Like all types, TypedDicts can be used as components to build arbitrarily complex types. For example, you can define nested TypedDicts and containers with TypedDict items. Unlike most other types, mypy uses structural compatibility checking (or structural subtyping) with TypedDicts. A TypedDict object with extra items is compatible with a narrower TypedDict, assuming item types are compatible (totality also affects subtyping, as discussed below).

Note

You need to install mypy_extensions using pip to use TypedDict:

python3 -m pip install --upgrade mypy-extensions

Or, if you are using Python 2:

pip install --upgrade mypy-extensions

Totality

By default mypy ensures that a TypedDict object has all the specified keys. This will be flagged as an error:

# Error: 'year' missing
toy_story = {'name': 'Toy Story'}  # type: Movie

Sometimes you want to allow keys to be left out when creating a TypedDict object. You can provide the total=False argument to TypedDict(...) to achieve this:

GuiOptions = TypedDict(
    'GuiOptions', {'language': str, 'color': str}, total=False)
options = {}  # type: GuiOptions  # Okay
options['language'] = 'en'

You may need to use get() to access items of a partial (non-total) TypedDict, since indexing using [] could fail at runtime. However, mypy still lets use [] with a partial TypedDict – you just need to be careful with it, as it could result in a KeyError. Requiring get() everywhere would be too cumbersome. (Note that you are free to use get() with total TypedDicts as well.)

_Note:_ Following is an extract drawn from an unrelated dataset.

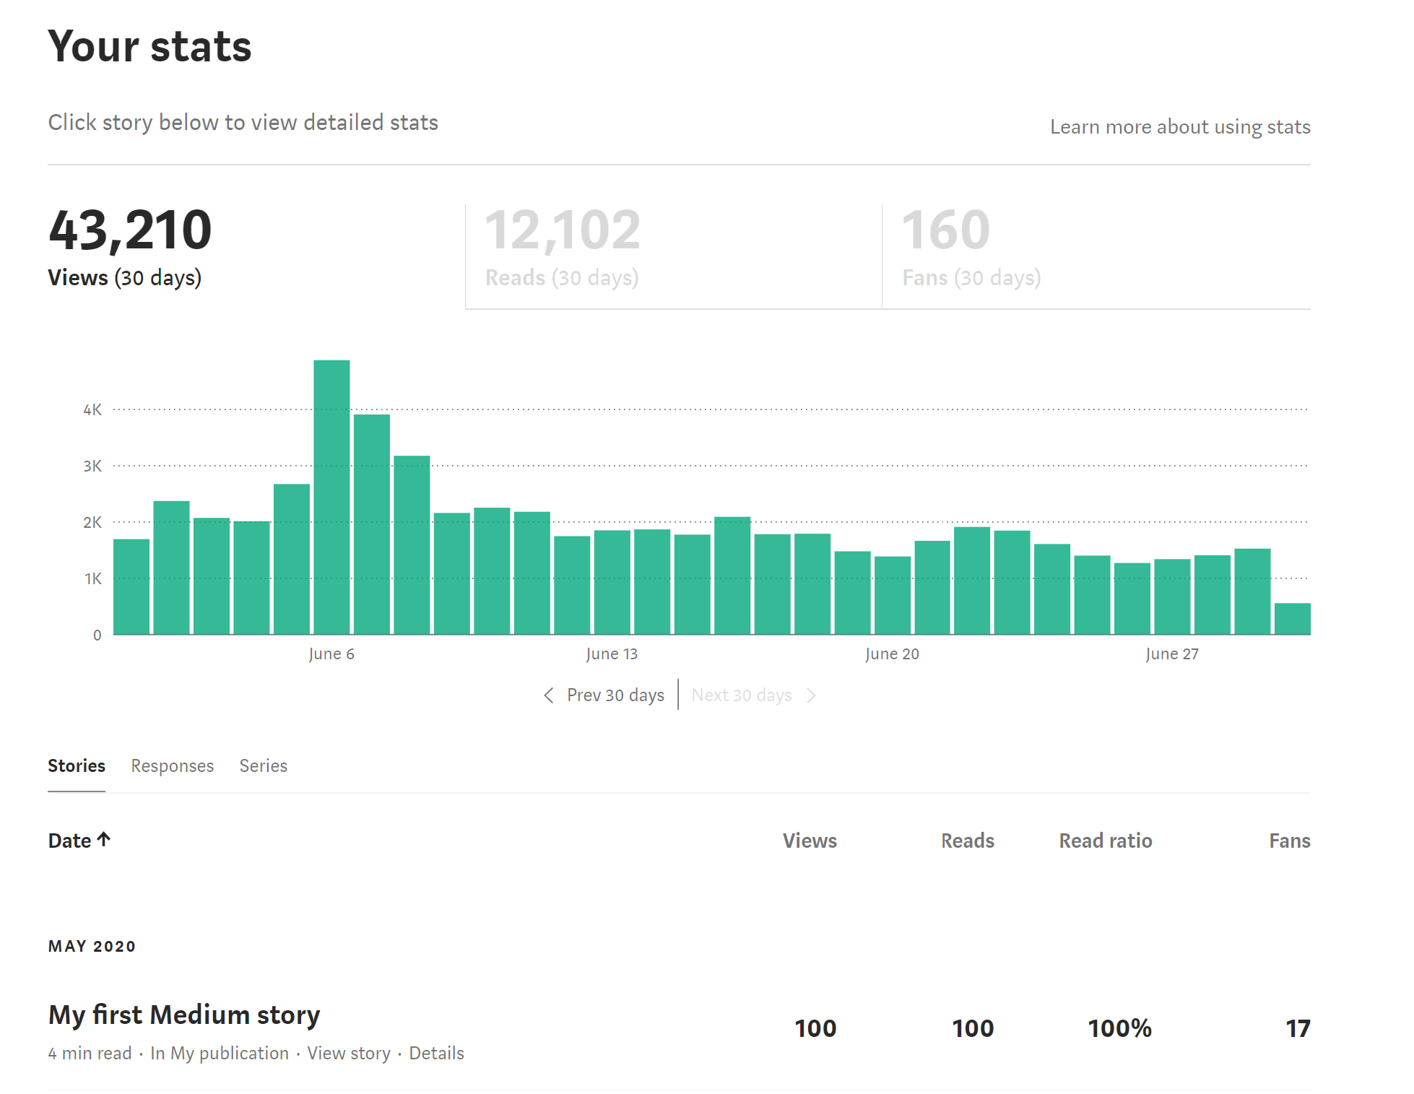
Task: Open the Responses tab
Action: coord(172,765)
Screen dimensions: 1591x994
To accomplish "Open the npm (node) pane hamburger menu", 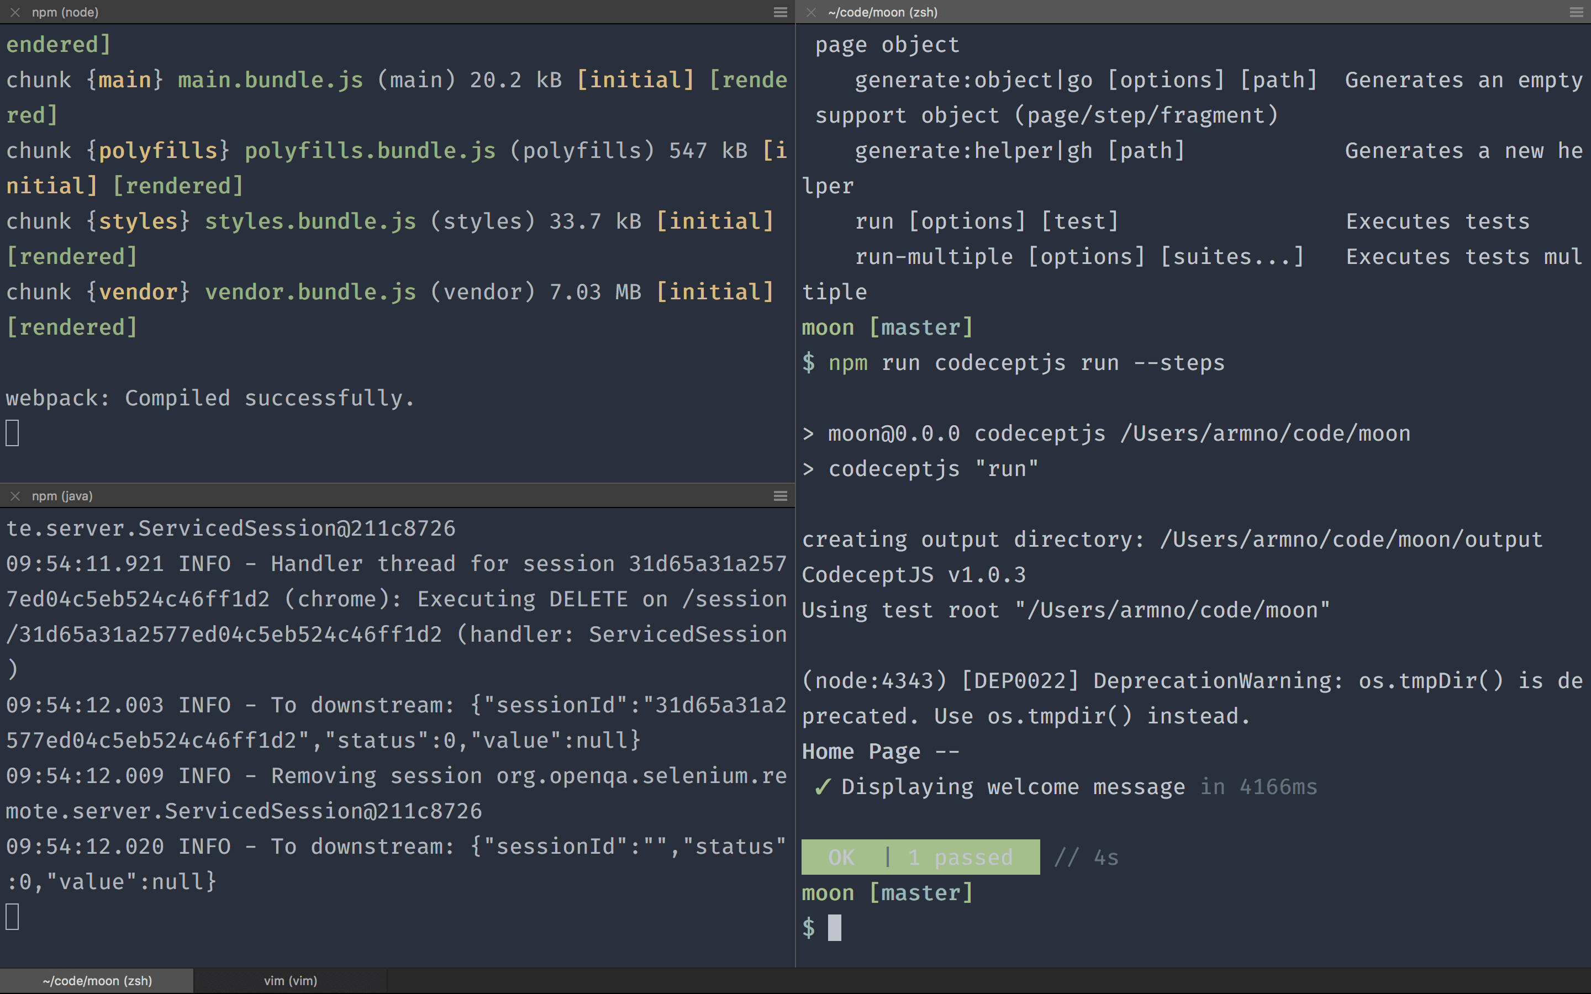I will 780,12.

Keys that aren’t required are shown with a ? in error messages:

# Revealed type is 'TypedDict('GuiOptions', {'language'?: builtins.str,
#                                            'color'?: builtins.str})'
reveal_type(options)

Totality also affects structural compatibility. You can’t use a partial TypedDict when a total one is expected. Also, a total TypedDict is not valid when a partial one is expected.

Class-based syntax

An alternative, class-based syntax to define a TypedDict is supported in Python 3.6 and later:

from mypy_extensions import TypedDict

class Movie(TypedDict):
    name: str
    year: int

The above definition is equivalent to the original Movie definition. It doesn’t actually define a real class. This syntax also supports a form of inheritance – subclasses can define additional items. However, this is primarily a notational shortcut. Since mypy uses structural compatibility with TypedDicts, inheritance is not required for compatibility. Here is an example of inheritance:

class Movie(TypedDict):
    name: str
    year: int

class BookBasedMovie(Movie):
    based_on: str

Now BookBasedMovie has keys name, year and based_on.

Mixing required and non-required items

In addition to allowing reuse across TypedDict types, inheritance also allows you to mix required and non-required (using total=False) items in a single TypedDict. Example:

class MovieBase(TypedDict):
    name: str
    year: int

class Movie(MovieBase, total=False):
    based_on: str

Now Movie has required keys name and year, while based_on can be left out when constructing an object. A TypedDict with a mix of required and non-required keys, such as Movie above, will only be compatible with another TypedDict if all required keys in the other TypedDict are required keys in the first TypedDict, and all non-required keys of the other TypedDict are also non-required keys in the first TypedDict.